Blaming himself for loss to Pavlik, Taylor’s looking forward to rematch
Steve Marcus
Former middleweight champion Jermain Taylor beats on a tire to build endurance, which his trainer says he lacked against Kelly Pavlik in September.
Monday, Jan. 21, 2008 | 2 a.m.
More on Pavlik vs. Taylor II
As Kelly Pavlik was staggering around the ring, woozy from Jermain Taylor’s relentless attack of punches, Lou DiBella could barely resist jumping into the ring and celebrating.
“I thought Kelly was out,” said DiBella, Taylor’s promoter, recalling the second round of September’s middleweight title fight in Atlantic City. “Kelly’s a man’s man to be able to get up after those shots.”
With DiBella holding himself back, Bob Arum, who promotes Pavlik, asked his matchmaker, Bruce Trampler, whether it was all over.
No, Trampler told him, Pavlik still has some fuel in the tank.

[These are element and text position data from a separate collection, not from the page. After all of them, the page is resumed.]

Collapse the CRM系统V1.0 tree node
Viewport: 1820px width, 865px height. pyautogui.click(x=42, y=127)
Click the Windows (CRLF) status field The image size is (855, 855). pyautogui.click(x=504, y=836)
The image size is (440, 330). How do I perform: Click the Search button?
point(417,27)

And he used it to forge the most improbable comeback in a championship fight in 2007, rallying to stop Taylor by seventh-round knockout in one of the most exciting middleweight fights in years.

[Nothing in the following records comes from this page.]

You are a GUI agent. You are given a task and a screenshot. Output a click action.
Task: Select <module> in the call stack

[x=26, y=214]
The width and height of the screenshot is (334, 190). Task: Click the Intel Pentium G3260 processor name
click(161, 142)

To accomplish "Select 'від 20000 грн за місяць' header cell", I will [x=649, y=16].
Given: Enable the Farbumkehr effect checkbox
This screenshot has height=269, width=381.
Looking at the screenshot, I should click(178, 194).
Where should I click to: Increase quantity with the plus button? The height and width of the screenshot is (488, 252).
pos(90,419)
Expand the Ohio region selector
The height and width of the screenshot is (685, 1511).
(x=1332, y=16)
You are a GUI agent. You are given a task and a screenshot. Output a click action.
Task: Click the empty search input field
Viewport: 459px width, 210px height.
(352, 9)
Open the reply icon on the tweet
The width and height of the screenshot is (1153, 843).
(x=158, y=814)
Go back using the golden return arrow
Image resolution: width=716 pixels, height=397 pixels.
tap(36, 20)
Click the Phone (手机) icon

“As the rounds went on, I think there was something in the back of Jermain’s mind making him wonder if he missed his chance by not finishing it off,” DiBella said.

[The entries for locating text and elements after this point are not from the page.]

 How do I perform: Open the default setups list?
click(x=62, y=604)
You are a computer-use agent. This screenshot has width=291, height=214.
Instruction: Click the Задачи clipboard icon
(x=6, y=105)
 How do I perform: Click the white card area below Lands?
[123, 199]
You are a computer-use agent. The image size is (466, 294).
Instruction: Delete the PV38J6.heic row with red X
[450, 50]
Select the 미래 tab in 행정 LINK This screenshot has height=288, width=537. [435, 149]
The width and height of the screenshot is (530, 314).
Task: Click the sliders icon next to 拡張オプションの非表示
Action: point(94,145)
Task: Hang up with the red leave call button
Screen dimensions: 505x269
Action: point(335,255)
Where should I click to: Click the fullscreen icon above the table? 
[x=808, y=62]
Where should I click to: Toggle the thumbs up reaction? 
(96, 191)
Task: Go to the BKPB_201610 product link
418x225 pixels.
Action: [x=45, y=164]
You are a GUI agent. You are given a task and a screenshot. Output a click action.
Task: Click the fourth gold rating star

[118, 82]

Taylor, who immediately exercised his contractual option for a rematch, will try to reverse the result when he faces Pavlik at a catch weight of 166 pounds on Feb. 16 at the MGM Grand Garden Arena.
Taylor, preparing for the rematch at Johnny Tocco’s Gym downtown, was refreshingly candid in his analysis of the first fight. He acknowledged he had become complacent in his role as world middleweight champion — a title he earned by beating Bernard Hopkins twice in 2005 in Las Vegas — and didn’t train hard enough for Pavlik.
“It’s different getting your butt kicked when you’re not in shape than when you gave it all you got,” Taylor said. “If you gave it all you got and you get your butt kicked, you can hold your head up high. My head is low right now because I feel like I cheated myself. I knew what it took to get there, and I stopped doing it.”
The outcome was particularly frustrating for Taylor because he had come so close to defending his belts with an early stoppage at Boardwalk Hall.
“I had him out of there,” Taylor said. “I don’t make excuses. You never hear me say anything about the fight should have been stopped or anything like that. But he was out of there. He was holding on to me.”
After the fight, Taylor parted ways with Emanuel Steward, reinstating Ozell Nelson as his lead trainer.
Nelson, who has been with Taylor since his amateur boxing days in his home state of Arkansas, declared that improving Taylor’s stamina would be his top priority.
“Talking with Jermain after the fight, and then knowing what I saw when Jermain got tired, I knew what was wrong,” Nelson said. “It was endurance. I knew what it was, and I knew we could fix it.”
Nelson has Taylor running hills and on the track as well as on the treadmill, he said, along with heavy sparring and some unconventional techniques.
In one exercise, he fires tennis balls at Taylor like a human pitching machine, forcing the boxer to dodge them as if they were punches. Another method, one Nelson learned from veteran trainer Dickie Wood, entails whacking a jumbo tire with a sledgehammer.
“It gives you muscle and endurance,” Taylor said. “If I had the endurance, I wouldn’t have gotten tired. I would have finished him.”
The rematch has the makings of another thriller, DiBella said, because Pavlik’s aggressive style brings out Taylor’s brawling instincts.
“If they fought 10 times, I believe the outcome of the fight would be in doubt every one of those times,” DiBella said. “Jermain is more of a boxer, but these guys can’t help it. Once they get toe to toe, someone is going to get hurt. I just happen to think that this time, it’s going to be the other guy.”